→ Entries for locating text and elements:
------------------------------------------------------------------------

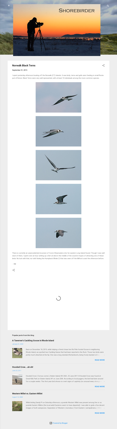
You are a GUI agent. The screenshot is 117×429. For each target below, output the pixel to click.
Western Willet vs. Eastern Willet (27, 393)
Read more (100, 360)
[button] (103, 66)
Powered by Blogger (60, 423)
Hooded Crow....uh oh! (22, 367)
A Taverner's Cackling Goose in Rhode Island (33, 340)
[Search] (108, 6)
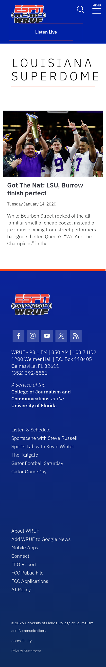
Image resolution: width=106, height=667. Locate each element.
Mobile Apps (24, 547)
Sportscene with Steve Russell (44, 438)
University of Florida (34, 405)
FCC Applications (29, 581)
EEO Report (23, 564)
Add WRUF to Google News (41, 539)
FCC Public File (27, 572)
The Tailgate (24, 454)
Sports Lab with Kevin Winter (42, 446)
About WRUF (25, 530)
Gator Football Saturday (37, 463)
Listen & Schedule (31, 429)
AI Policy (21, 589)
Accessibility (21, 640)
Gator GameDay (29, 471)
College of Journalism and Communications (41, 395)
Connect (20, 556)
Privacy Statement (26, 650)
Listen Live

------------------------------------------------------------------------

→ WORK REQUIRED:
Rewrite all of the records above with "FCC" changed to "Federal Communications Commission", keeping everything else the same. Omit the pictures from your answer.

→ RESULT OF THE TASK:
You are a GUI agent. The screenshot is 117×429. For each target below, output the pixel to click.
Western Willet vs. Eastern Willet (27, 393)
Read more (100, 360)
[button] (103, 66)
Powered by Blogger (60, 423)
Hooded Crow....uh oh! (22, 367)
A Taverner's Cackling Goose in Rhode Island (33, 340)
[Search] (108, 6)
Image resolution: width=106, height=667. Locate each element.
Mobile Apps (24, 547)
Sportscene with Steve Russell (44, 438)
University of Florida (34, 405)
Federal Communications Commission Applications (29, 581)
EEO Report (23, 564)
Add WRUF to Google News (41, 539)
Federal Communications Commission Public File (27, 572)
The Tailgate (24, 454)
Sports Lab with Kevin Winter (42, 446)
About WRUF (25, 530)
Gator Football Saturday (37, 463)
Listen & Schedule (31, 429)
AI Policy (21, 589)
Accessibility (21, 640)
Gator GameDay (29, 471)
College of Journalism and Communications (41, 395)
Connect (20, 556)
Privacy Statement (26, 650)
Listen Live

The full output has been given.